> Stored data
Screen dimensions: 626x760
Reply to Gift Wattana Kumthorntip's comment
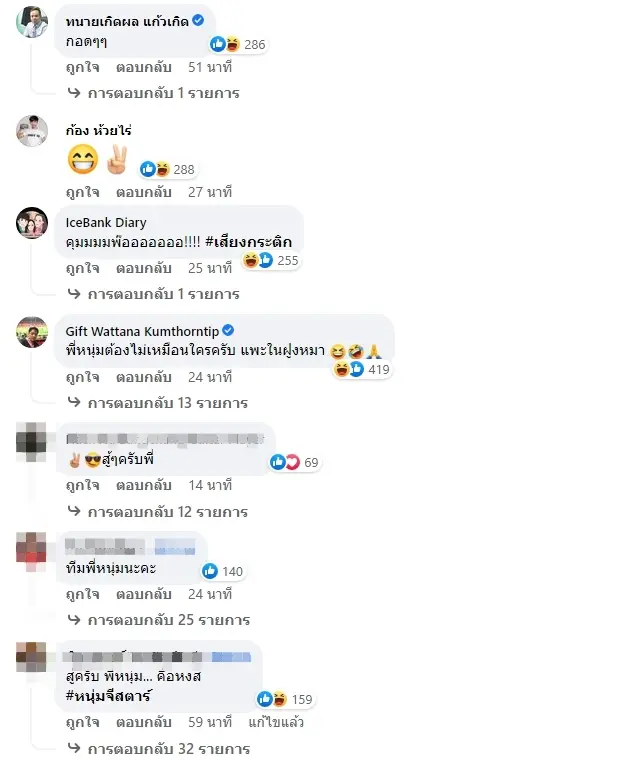point(143,377)
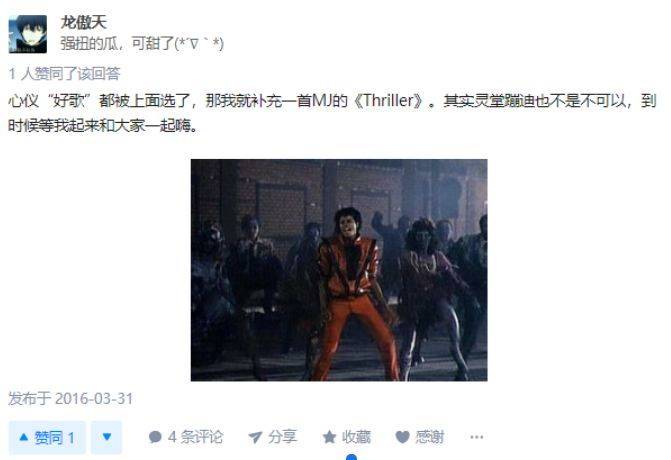This screenshot has height=460, width=671.
Task: Click the paper plane share icon
Action: coord(255,437)
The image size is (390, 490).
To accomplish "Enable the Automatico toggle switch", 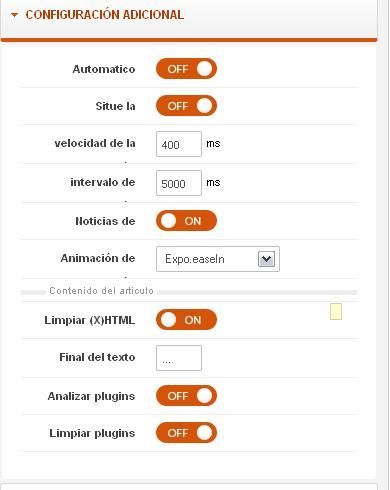I will (x=186, y=69).
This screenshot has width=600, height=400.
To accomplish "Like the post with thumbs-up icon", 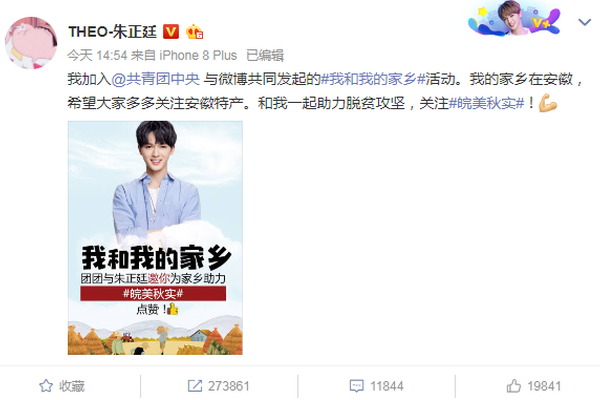I will (x=514, y=385).
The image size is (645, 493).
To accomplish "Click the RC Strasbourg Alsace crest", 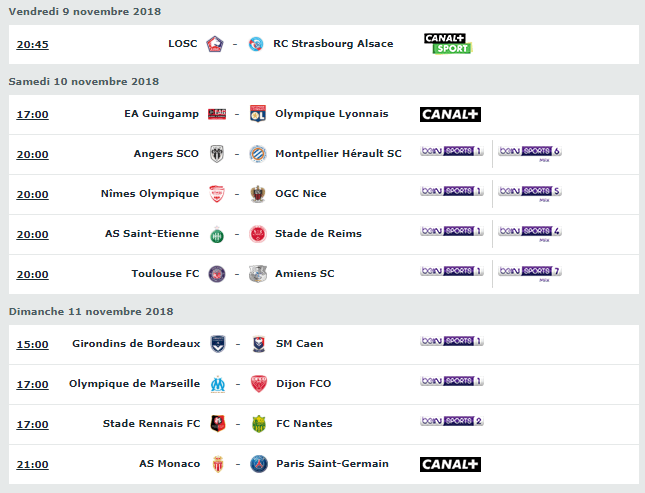I will click(x=256, y=44).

> TASK BRIEF
Identify every line above that includes the word "image", and show those lines.

> ANSWER FOR THIS EXERCISE
The image size is (390, 490).
The image size is (645, 493).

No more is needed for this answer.